• _TASK OBJECTIVE_: In the material below, find each line that contains the word "panel" and copy it.
== Segment start ==
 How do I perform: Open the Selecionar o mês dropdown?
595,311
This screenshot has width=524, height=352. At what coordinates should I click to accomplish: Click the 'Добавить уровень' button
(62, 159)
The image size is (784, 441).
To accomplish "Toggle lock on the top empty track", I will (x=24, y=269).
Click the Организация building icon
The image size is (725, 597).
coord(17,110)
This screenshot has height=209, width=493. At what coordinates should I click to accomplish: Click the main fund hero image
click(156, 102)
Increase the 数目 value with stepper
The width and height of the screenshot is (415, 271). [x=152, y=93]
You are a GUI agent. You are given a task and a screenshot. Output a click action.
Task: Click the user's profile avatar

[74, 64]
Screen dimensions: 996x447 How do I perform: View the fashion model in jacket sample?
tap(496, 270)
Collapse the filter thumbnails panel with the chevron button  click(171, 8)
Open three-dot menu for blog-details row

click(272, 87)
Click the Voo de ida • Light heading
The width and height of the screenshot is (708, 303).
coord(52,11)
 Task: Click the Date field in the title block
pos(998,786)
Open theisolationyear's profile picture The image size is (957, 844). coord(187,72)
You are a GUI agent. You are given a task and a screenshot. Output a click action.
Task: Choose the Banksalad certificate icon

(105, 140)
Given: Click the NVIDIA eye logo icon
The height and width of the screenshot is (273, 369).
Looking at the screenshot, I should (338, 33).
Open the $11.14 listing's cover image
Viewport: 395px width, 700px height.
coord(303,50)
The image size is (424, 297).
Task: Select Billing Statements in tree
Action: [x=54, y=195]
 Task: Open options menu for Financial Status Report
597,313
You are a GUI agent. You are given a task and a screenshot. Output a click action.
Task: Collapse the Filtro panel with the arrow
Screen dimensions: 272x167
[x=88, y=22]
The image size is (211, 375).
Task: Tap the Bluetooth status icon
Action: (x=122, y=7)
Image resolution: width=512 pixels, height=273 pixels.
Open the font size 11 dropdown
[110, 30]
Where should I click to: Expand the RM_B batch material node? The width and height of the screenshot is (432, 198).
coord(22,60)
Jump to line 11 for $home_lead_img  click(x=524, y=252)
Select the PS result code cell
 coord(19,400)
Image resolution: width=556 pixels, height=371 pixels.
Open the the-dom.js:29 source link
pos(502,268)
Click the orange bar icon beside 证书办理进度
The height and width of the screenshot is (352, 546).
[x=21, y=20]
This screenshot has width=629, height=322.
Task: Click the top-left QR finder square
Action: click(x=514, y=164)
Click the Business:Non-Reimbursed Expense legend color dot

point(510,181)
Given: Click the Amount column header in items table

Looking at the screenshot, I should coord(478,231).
== Segment end ==
• _ANSWER AREA_:
Collapse the filter thumbnails panel with the chevron button  click(171, 8)
Task: Collapse the Filtro panel with the arrow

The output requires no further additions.